Another way to look at the results is the confusion matrix. The confusion matrix shows what was predicted compared to what actually happened. The squares are True Positives, False Positives, True Negatives and False Negatives. True values vs the total values make up the accuracy.

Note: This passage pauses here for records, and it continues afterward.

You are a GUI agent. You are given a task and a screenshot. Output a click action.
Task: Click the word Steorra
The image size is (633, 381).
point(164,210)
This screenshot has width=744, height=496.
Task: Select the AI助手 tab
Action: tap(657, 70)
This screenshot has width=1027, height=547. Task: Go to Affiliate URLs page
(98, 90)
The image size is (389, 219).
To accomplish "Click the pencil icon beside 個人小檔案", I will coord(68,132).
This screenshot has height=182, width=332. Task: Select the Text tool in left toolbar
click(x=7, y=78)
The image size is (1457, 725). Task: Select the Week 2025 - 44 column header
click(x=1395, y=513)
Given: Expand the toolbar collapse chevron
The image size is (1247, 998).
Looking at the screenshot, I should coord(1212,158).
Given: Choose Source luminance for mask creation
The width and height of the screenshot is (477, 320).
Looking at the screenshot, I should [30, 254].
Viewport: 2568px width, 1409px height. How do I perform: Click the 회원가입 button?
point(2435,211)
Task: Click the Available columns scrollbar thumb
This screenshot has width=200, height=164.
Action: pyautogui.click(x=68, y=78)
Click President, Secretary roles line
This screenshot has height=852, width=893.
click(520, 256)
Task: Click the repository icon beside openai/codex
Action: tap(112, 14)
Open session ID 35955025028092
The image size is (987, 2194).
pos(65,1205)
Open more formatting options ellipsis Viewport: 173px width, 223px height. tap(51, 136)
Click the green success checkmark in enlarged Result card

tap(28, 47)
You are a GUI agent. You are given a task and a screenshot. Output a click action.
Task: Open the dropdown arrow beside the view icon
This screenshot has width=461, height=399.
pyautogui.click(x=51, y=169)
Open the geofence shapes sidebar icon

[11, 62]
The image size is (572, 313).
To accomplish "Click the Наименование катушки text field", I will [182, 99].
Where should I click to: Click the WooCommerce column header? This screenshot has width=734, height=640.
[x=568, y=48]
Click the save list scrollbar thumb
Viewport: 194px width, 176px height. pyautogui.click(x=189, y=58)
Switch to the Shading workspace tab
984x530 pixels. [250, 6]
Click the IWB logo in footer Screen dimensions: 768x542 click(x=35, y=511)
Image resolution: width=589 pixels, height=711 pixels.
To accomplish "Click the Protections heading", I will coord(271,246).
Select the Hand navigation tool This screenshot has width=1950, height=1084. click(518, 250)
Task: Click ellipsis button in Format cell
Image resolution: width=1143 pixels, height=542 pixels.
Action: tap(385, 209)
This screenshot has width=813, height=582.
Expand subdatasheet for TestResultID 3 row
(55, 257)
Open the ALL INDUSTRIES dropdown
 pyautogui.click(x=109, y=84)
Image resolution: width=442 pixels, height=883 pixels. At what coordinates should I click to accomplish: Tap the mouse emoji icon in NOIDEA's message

3.6.2 Exercise 10: Confusion matrix

trainpredict |>
  conf_mat(????_result, .pred_?????)
          Truth
Prediction     W     L
         W 26403 12595
         L 12620 26538

3.7 Comparing it to test data

Now we can apply our fit to the test data to see how robust it is. If the metrics are similar, that’s good – it means our model is robust. If the metrics change a lot, that’s bad. It means our model is guessing.

testpredict <- log_fit |> predict(new_data = log_test) |>
  bind_cols(log_test)

testpredict <- log_fit |> predict(new_data = log_test, type="prob") |>
  bind_cols(testpredict)

And now some metrics on the test data.

3.7.1 Exercise 11: Testing

metrics(????predict, team_result, .pred_class)
# A tibble: 2 × 3
  .metric  .estimator .estimate
  <chr>    <chr>          <dbl>
1 accuracy binary         0.679
2 kap      binary         0.358

How does that compare to our training data? Is it lower? Higher? Are the changes large – like are we talking about single digit changes or double digit changes? The less it changes, the better.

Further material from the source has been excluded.